Naar het oordeel van het hof is dan ook niet wettig en overtuigend bewezen hetgeen aan de verdachte in de zaak met parketnummer 10-116246-20 is tenlastegelegd, zodat de verdachte daarvan - overeenkomstig de vordering van de advocaat-generaal (zij het op een andere grond) - behoort te worden vrijgesproken.
Beslag
Onder de verdachte is een voorwerp in beslag genomen, te weten:
- Een geldbedrag ten bedrage van € 310,00 (genummerd 1 op de bijgevoegde lijst van inbeslaggenomen en nog niet teruggegeven voorwerpen).

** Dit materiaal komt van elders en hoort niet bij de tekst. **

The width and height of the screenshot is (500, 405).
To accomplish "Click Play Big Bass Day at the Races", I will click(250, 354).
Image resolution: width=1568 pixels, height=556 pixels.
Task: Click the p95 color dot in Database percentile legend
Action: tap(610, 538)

De advocaat-generaal heeft gevorderd dat het inbeslaggenomen voorwerp zal worden teruggegeven.
Nu de verdachte zal worden vrijgesproken van het tenlastegelegde, zal het hof de teruggave bevelen van het onder de verdachte inbeslaggenomen voorwerp.

BESLISSING

Het hof:
Verklaart de verdachte niet-ontvankelijk in het hoger beroep, voor zover gericht tegen de beslissing ter zake van het in de zaak met parketnummer 10-190561-22 tenlastegelegde.
Vernietigt het vonnis waarvan beroep voor zover aan het oordeel van het hof onderworpen en doet opnieuw recht:
Verklaart niet bewezen dat de verdachte het in de zaak met parketnummer 10-116246-20 tenlastegelegde heeft begaan en
spreekt de verdachtedaarvan
vrij.
Gelast de
teruggaveaan de verdachte van de in beslag genomen, nog niet teruggegeven voorwerpen, te weten:
- Een geldbedrag van € 310,00.
Dit arrest is gewezen door mr. B.P. de Boer,
mr. C.P.E.M. Fonteijn-Van der Meulen en
mr. J.P.L.M. Remmerswaal,
in bijzijn van de griffier mr. M. van der Bom.
Het is uitgesproken op de openbare terechtzitting van het hof van 26 maart 2024.